Foram para onde? Como estava a família? (Se foi para casa de outro parente identificar
como foi esse processo, como ficou a relação dos genitores com as crianças e com o
parente)?
46
e ) O que aconteceu nestes retornos? Porque voltaram a ser abrigadas?
f) (Caso algum filho esteja abrigado) O que vocês acham que é necessário acontecer
para que as crianças/adolescentes possam voltar a morar com vocês?
g) Nesse período, vocês foram encaminhados para algum serviço? Vocês chegaram a
ser atendidos? Se não, por que? Se sim, o que vocês acharam? (identificar se a família
chegou a ir ao serviço, se não, por que motivo)
h) O que pensam sobre o abrigo? O que vocês acham(ram) bom? O que acham(ram) que
poderia ser diferente?
i) O que mudou na família com o fato das crianças ou adolescentes terem sido / estarem
abrigadas?
j) Há ou havia visitas às crianças/adolescentes? Quem visitava? Com qual frequência? O
que faziam durante as visitas? Como se sentiam?
k) O que percebiam do comportamento e sentimento das crianças abrigadas com relação
ao fato de estarem longe de casa?
l) As crianças/adolescentes passavam ou passam finais de semana, feriados com os
pais?
m) Como a família se organiza nestes momentos? O que fazem juntos? Quais as
dificuldades ou facilidades?
n) As crianças/adolescentes comentavam/comentam o que com relação ao abrigo?
Gostavam? Não gostavam?
o) Mudou alguma coisa nos relacionamentos com os vizinhos, amigos e parentes depois
que os filhos foram abrigados? O que mudou? Porque acham que mudou?
p) Antes do abrigamento ou ao longo deste, família buscou algum tipo de ajuda:
amigos, parentes, vizinhos, instituições (escola, hospital, polícia, igreja, etc)?
q) Os vizinhos, amigos e parentes sabem ou souberam do abrigamento?
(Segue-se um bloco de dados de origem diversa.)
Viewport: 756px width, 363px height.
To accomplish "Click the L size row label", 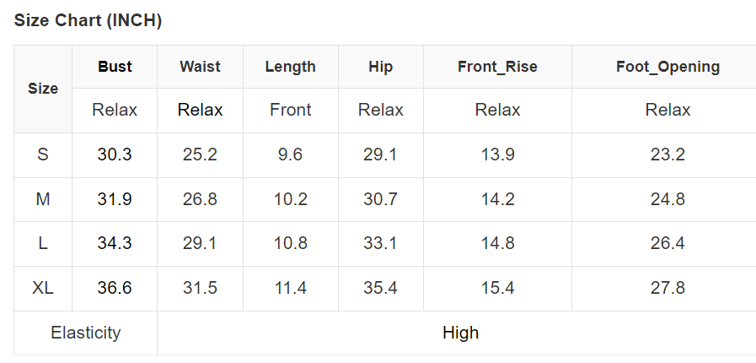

Quais foram as
reações?
F) Filhos adultos (futuro)
a) Como imaginam o futuro? O que cada um gostaria de estar fazendo?
b) Como imaginam que a família vai estar organizada?
c) Como imaginam que estará cada um deles no futuro? (trabalho, escola, vida amorosa,
etc)?
d) Com imaginam que vão estar as relações com os vizinhos, amigos e parentes?59
47
2º MOMENTO
_ Genograma (três gerações)
_ Em cada geração, investigar: Padrões de interação familiar, história médica (principais
doenças e acidentes), migrações, etnia, religiões, nascimentos, mortes, separações,
partidas, profissões, ocupação, desemprego, aposentadorias, problemas com a lei, abuso
físico ou sexual, uso de drogas e álcool, abrigamentos, adoções, datas em que os
membros nas diferentes gerações deixaram a casa, relacionamento entre as diferentes
gerações.
_ Foco sobre os papéis parentais, conjugais e filiais nas diferentes gerações. Investigar a
função das figuras parentais família nas diferentes gerações.
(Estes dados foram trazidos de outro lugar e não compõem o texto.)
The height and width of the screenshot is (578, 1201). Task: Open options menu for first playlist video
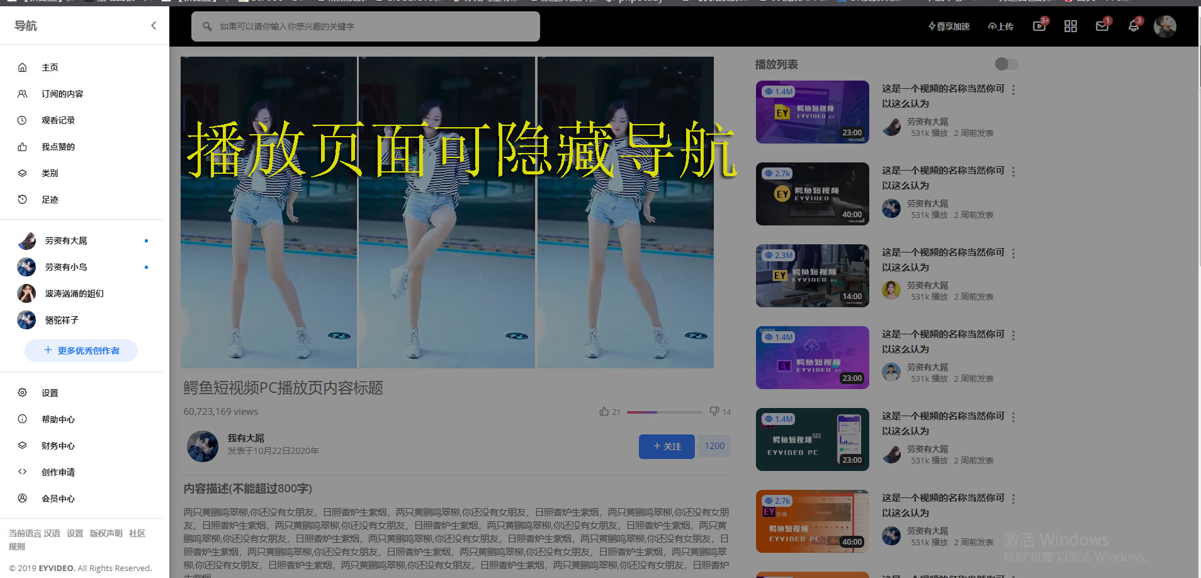coord(1013,90)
A) Perguntas que podem ser feitas ao longo da confecção do genograma:
a) Como era seu pai e sua mãe?
b) Como era o cuidado com os filhos? Quem cuidava?
c) Quando faziam algo errado, o que acontecia? (alguém fazia algo? O que?)
d )Tem alguma coisa que normalmente a família fazia junto? O que? O que achava
desses momentos? (perguntar sobre a família de origem e a família atual)
e ) Como é a relação cm cada filho?
f) Com quem vocês aprenderam ser pai e mãe? OU
g) O que vocês acham que vocês fazem hoje como pais, que vocês aprenderam com os
pais de vocês? O que fazem de diferente?